Entering the house, Mr. Roosevelt invited Mr. Riis to go up with him to see the babies. Mrs. Roosevelt met them in the hall with the warning that he was not to play bear, that the baby was being put to sleep. However, when the two arrived in the nursery, the baby itself squirmed out of the nurse’s arms and growled and clawed at the father very much like a little bear cub, and, thus incited, the rest of the children flew upon him with all of the amazing vigor of childhood. The house was in a turmoil. No menagerie in its wildest moment gave forth more shrieks, howls and thumps. As a climax the door opened and Mrs. Roosevelt, wearing a look of great sternness, stood viewing the scene. Thereupon her husband arose meekly from the floor explaining that the baby was thoroughly awake when he arrived. This story explains the following:
One day, when Roosevelt was Police Commissioner, a policeman was ordered before him on charges. Roosevelt reviewed his past offences and resolved to dismiss him. The stage was set for the dismissal; only the formalities remained. But someone had told the culprit the Commissioner’s weak side. In the morning as Roosevelt came from a romp with his babies, the doomed policeman stood before him surrounded by eleven weeping youngsters.
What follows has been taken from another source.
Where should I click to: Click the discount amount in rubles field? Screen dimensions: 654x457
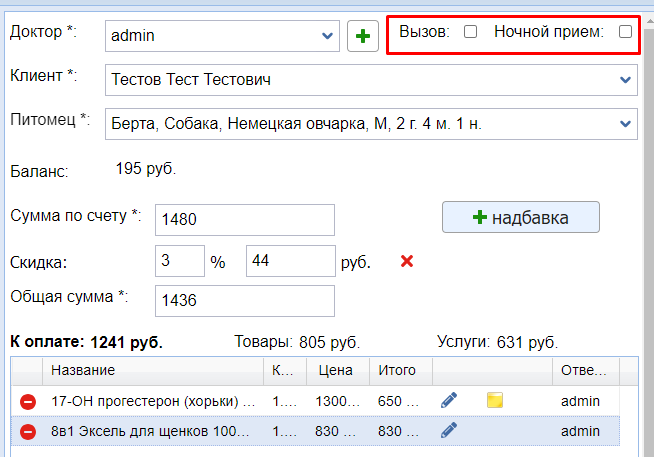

Roosevelt’s stern expression relaxed to one of instant sympathy.
“Where is your wife, O’Keefe?”
“Dead, Sir!”
Dead! And this man, left alone with all these children! Clearly it would be inhuman to discharge him. He must be given one more chance.
COPYRIGHT, LE GENDRE
ROOSEVELT, THE FIGHTER
Out went the patrolman with his new lease of life. And his first duty was to return to his neighbors in the tenement the nine children he had borrowed to accompany his own two in his task of melting the heart of the Comissioner.